Johann von Goethe

Germany Seeks to Enshrine the German Language

What could be more German than the German language? At least, that’s the question being asked by members of the German Christian Democrat political party, which is seeking to change the German Constitution to include the following 6 words:

“The language of the Federal Republic of Germany is German.”

The Associated Press notes that ever since World War II, the German language has been in need of an image makeover.

Long after the last vestiges of the Nazi regime were banished, the German language’s sinister reputation lives in on the accents of Hollywood villains and other aspects of pop culture.

For example, the American rock band Tool included a song in German  called “Die Eier von Satan”  on their album Aenima.

The song uses the popular association of German with fascism to make non-German speaking listeners think they are listening to a Nazi speech of some sort, but it’s actually just a recording of someone reading a brownie recipe in German.

It’s unfortunate that World War II has left a cloud hanging over the language of German Romanticism, and of poets and philosophers like Goethe and Hegel.

So, although Germany is seeing an increase in the population of immigrants, this proposal is presented as being more about rehabilitating German’s image than about making people feel unwelcome. The AP article states that “For many Germans, enshrining the language is more about strengthening the country’s image on the international stage rather than fears about foreign influence.” They also feel that the resolution would make it easier to have German listed as an “official” language of the EU.

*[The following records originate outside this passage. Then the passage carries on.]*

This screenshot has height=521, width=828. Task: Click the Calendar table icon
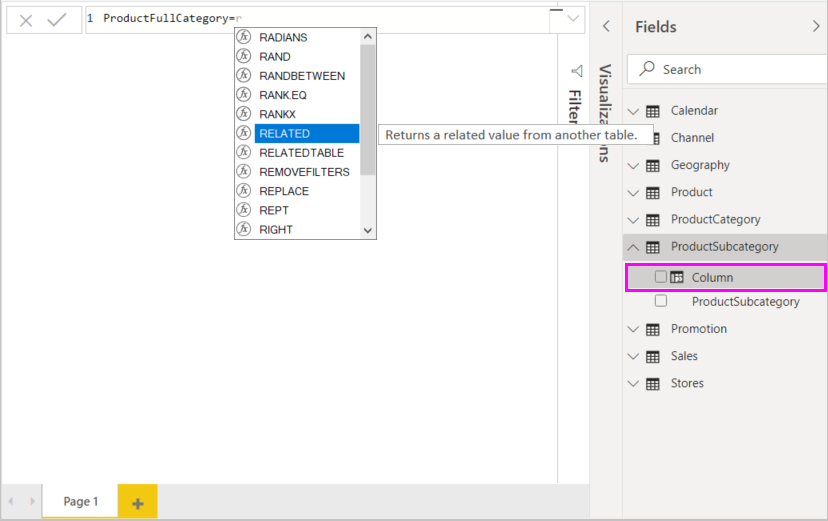tap(653, 111)
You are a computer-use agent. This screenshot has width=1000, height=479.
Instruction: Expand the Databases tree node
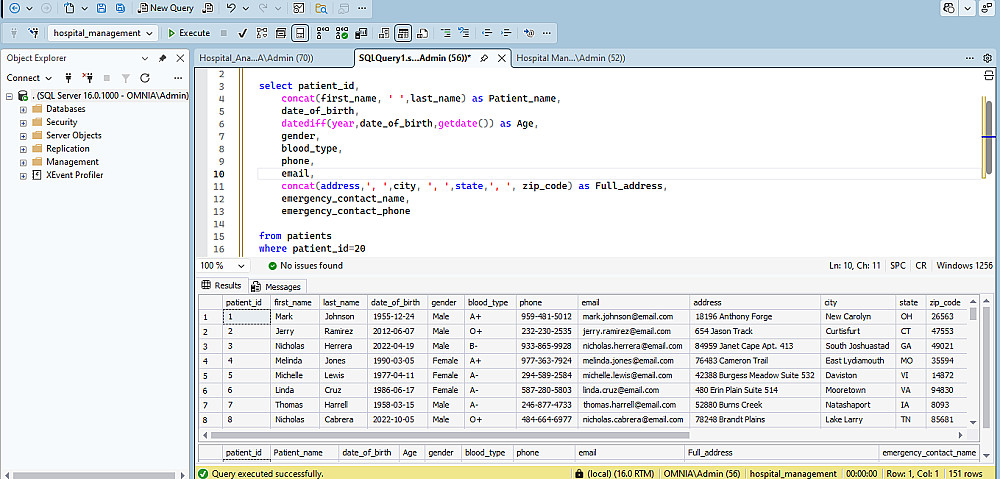[23, 109]
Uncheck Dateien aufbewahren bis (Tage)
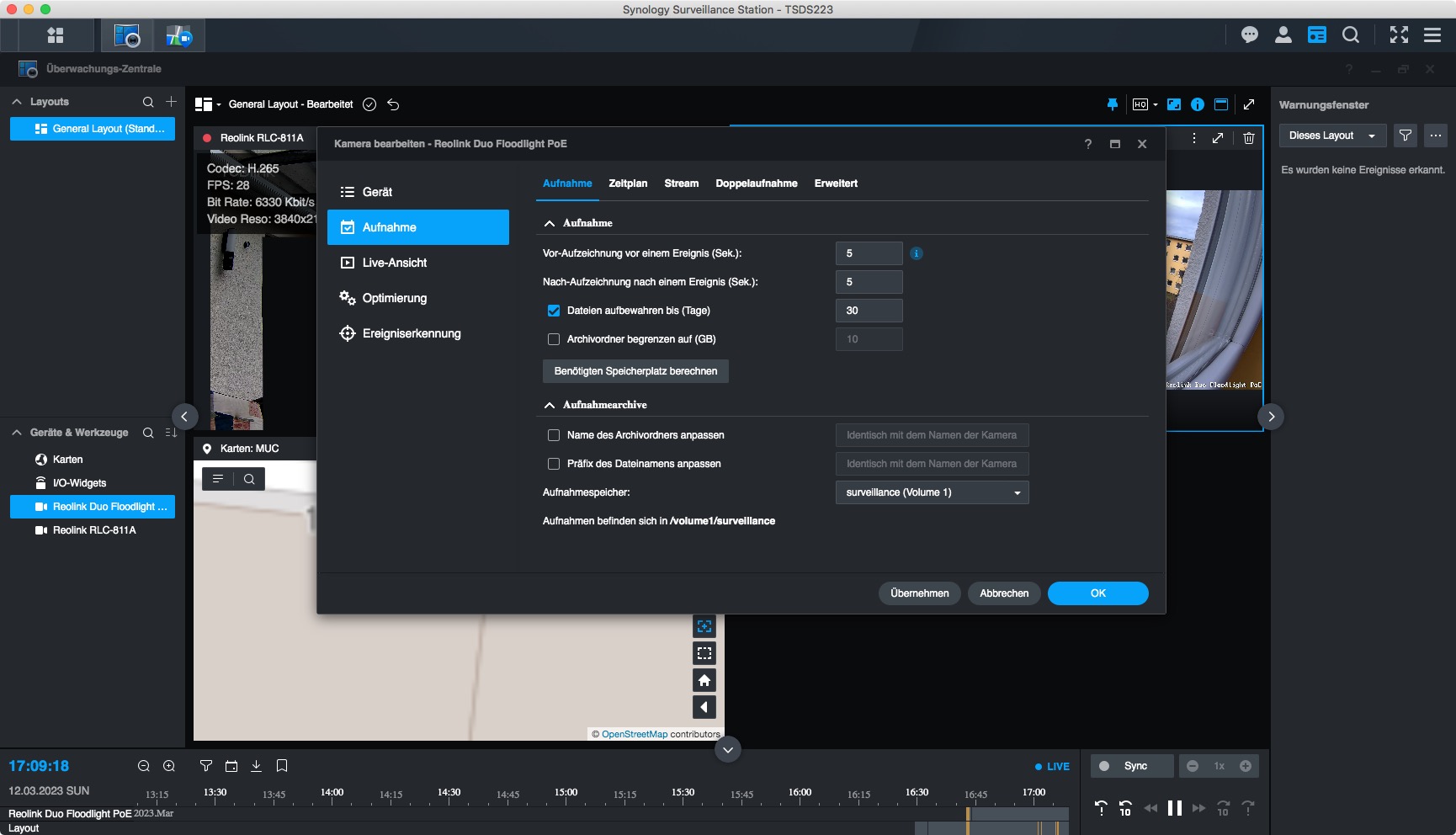This screenshot has width=1456, height=835. tap(554, 311)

Still, the proposal is opposed by Chancellor Angela Merkel and by other German political parties, including the Social Democrats and other opposition parties. For example, according to Speigel Online,

“Others worry that the CDU’s motion could be interpreted as offensive to minorities living in Germany, whether it be ethnic Danes in the northern state of Schleswig-Holstein, the Sorbs in Saxony or the roughly 3.3 million Germans of Turkish origin living in the country. Ayyub Axel Köhler, the chairman of the Central Council of Muslims in Germany (ZMD), told the Hanover daily Neue Presse that the measure was “laughable and small-minded.” “No one doubts that German is the official language,” Köhler added. “It’s obvious that knowing German is a key requirement for integration.”